DOĞU KARADENİZ VE EŞSİZ DOĞASI

Dört kıtada 30 ülke, 95 den fazla şehir gezdim. Türkiye’yi de tam anlamı ile olmasa da, fırsat buldukça gezmeye çalıştım. Birkaç Karadeniz şehrini görsem de, doğasıyla, yaylalarıyla, kültürüyle tanıyıp gezme şansını ancak 2017 yılının yaz başında buldum.
Eşimle bu yılı Türkiye’yi kültür turu ile gezip tanıma yılı ilan ettik kendimize. Uzun zamandır bu programı hayal ediyorduk. Karadeniz programı planladığımız duyurduğumuzda BTS (Bir Tutkudur Seyahat) gezi grubumuzdan dört çift daha bize katıldılar.‘Uçniz Yaylalar’ turunu seçerek bir perşembe sabahı erken saatte Trabzon’a uçtuk. 32 kişilik grup ile turumuz Trabzon’da rehberimizin bizleri karşılaması ile başladı.

Doğruca kahvaltı için, Sera Gölünü tepeden gören bir restorana gittik. Serpme kahvaltımıza ilave olarak Karadeniz’de olduğumuzu hatırlatan mıhlama ve mısır ekmeği ikramlar arasındaydı.
Kahvaltı sonrası, yönümüzü Trabzon Ayasofya Müzesine çevirdik. 13. yüzyılda I. Manuel Kommenos zamanında kilise olarak yaptırılmış, 1572’de camiye, 1964 yılında da müzeye çevrilmiş, Pontus Devletinin önemli eserlerinden Ayasofya Müzesine vardık.

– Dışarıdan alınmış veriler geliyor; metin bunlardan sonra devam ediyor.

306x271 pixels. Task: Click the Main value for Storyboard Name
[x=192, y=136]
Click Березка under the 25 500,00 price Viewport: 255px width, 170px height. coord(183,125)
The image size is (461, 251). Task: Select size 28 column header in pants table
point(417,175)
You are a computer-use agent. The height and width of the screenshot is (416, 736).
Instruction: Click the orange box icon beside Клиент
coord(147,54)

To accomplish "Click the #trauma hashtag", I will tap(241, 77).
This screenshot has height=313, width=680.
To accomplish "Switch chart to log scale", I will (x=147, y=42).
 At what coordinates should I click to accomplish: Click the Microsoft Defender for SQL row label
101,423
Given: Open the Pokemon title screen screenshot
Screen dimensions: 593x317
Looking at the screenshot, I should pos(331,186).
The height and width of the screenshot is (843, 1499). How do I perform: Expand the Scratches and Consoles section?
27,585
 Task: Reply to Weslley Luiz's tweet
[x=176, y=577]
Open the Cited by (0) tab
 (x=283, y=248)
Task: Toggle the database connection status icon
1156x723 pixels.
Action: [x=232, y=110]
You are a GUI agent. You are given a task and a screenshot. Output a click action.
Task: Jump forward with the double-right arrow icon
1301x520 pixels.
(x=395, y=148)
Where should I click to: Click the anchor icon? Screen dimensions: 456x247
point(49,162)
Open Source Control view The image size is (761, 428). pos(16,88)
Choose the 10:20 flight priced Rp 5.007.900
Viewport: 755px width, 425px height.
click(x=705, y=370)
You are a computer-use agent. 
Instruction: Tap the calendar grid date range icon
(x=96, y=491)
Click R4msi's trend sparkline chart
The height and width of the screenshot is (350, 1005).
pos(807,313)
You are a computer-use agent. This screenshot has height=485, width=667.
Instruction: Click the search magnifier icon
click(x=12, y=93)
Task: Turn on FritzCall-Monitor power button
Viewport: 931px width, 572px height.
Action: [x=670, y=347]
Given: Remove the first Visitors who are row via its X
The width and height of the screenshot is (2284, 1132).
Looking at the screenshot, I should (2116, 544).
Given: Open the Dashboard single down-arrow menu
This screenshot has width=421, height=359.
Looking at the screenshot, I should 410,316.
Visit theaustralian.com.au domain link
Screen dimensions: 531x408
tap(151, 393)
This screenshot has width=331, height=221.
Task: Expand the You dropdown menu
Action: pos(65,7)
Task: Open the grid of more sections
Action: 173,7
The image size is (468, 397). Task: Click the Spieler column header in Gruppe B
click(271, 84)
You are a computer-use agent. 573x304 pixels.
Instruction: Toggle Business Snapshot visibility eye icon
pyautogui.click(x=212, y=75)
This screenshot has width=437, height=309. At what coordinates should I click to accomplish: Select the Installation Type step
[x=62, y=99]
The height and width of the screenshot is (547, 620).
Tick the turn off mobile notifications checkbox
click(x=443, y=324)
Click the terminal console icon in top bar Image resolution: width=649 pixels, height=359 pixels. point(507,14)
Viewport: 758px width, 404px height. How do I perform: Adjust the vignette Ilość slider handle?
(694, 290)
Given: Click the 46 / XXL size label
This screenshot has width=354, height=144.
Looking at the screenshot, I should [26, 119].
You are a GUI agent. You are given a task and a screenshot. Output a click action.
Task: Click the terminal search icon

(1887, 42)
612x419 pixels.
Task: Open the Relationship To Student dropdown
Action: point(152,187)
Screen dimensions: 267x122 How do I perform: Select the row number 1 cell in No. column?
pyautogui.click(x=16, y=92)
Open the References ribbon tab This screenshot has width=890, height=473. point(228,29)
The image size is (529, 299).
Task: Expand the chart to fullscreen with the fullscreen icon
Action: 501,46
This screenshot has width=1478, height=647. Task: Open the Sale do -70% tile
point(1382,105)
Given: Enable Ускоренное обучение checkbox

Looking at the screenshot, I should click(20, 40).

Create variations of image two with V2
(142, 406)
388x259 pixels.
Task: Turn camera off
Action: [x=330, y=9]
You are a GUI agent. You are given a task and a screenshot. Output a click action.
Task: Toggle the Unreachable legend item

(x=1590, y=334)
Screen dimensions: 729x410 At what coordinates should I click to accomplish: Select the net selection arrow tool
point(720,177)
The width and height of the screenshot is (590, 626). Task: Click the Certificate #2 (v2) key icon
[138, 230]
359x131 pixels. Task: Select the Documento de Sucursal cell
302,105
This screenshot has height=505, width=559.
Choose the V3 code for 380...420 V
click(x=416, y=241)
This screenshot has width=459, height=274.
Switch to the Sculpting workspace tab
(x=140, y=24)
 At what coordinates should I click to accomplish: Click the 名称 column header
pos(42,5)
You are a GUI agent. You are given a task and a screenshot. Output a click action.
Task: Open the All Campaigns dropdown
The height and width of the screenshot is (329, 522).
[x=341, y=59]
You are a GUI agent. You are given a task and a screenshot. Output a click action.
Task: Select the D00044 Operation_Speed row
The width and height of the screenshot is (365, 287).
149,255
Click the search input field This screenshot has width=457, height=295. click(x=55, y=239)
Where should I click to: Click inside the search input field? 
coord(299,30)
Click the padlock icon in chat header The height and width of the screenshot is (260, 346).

İstanbul’un, Latinler tarafından işgal edilmesinden sonra kaçan ve Trabzon’da 1204 yılında yeni bir devlet kuran Kommenos Ailesinden Kral I. Manuel Kommenos tarafından yaptırılmış manastırın adı ‘Kutsal Bilgelik’ anlamına geliyormuş. Bizans kiliselerinin en güzel örneklerinden biri olan yapı, kare-haç planlı olup, yüksek bir kubbeye sahip. Kuzey, batı ve güneyinde revaklı üç kirişi bulunuyor. Yapı ana kubbenin üzerine değişik tonozlarla örtülmüş ve çatıya farklı yükseltiler verilerek kiremitle örtülmüş. Bölgenin 1461 yılında Osmanlılar tarafından fethedilmesine kadar geçen dönemde önemli bir kilise olan Ayasofya, bu tarihten sonra da önemini koruyarak faaliyetlerine devam etmiş. 1670 yılında camiye çevrilmiş, 1864 yılında da restore edilmiş. I. Dünya Savaşı yıllarında Ruslar tarafından işgal edilen Ayasofya, askeri karargâh, hastane, depo ve savaştan sonra yine cami olarak kullanılmış. 1958-1962 yılları arasında Vakıflar Genel Müdürlüğü tarafından restore edilerek, 1964’te müzeye çevrilmiş.
Buradan, Soğuksu mevkiinde bulunan, Trabzonlu bir Rum vatandaşın 1890 yılında kendine yazlık konut olarak yaptığı, 15 Eylül 1924 tarihinde yaptığı ziyaret sırasında görerek çok beğendiği Ulu Önder’e hediye ettiği Atatürk Köşküne geldik.
Harika bahçesi ve mimari yapısı olan, Atatürk’ün sadece üç defa kaldığı,
vasiyetnamesini bu köşkte yazdığı, Dersim harekatının stratejisini bilardo masası üzerine serdiği, Türkiye haritasında işaretleyerek planladığı köşkü ilgi ile gezdik. Köşkte, gelenleri geniş ve ferah antre karşılıyor. Çalışma odası, okuma ve dinlenme odası ile yemek odası giriş katında bulunuyor. Isıtma sistemi, banyo, tuvalet ve mutfak o dönem için bir hayli modern. Bahçe manzarasına açılan balkonlardan gül bahçesini seyretmeye doyamıyorsunuz. Üst katı ise yatak odası, misafirlerin kaldığı odalar ile çok amaçlı kullanılan birkaç odadan ibaret. Bembeyaz boyası ile adeta bir masal evini andıran köşkü çok beğendik.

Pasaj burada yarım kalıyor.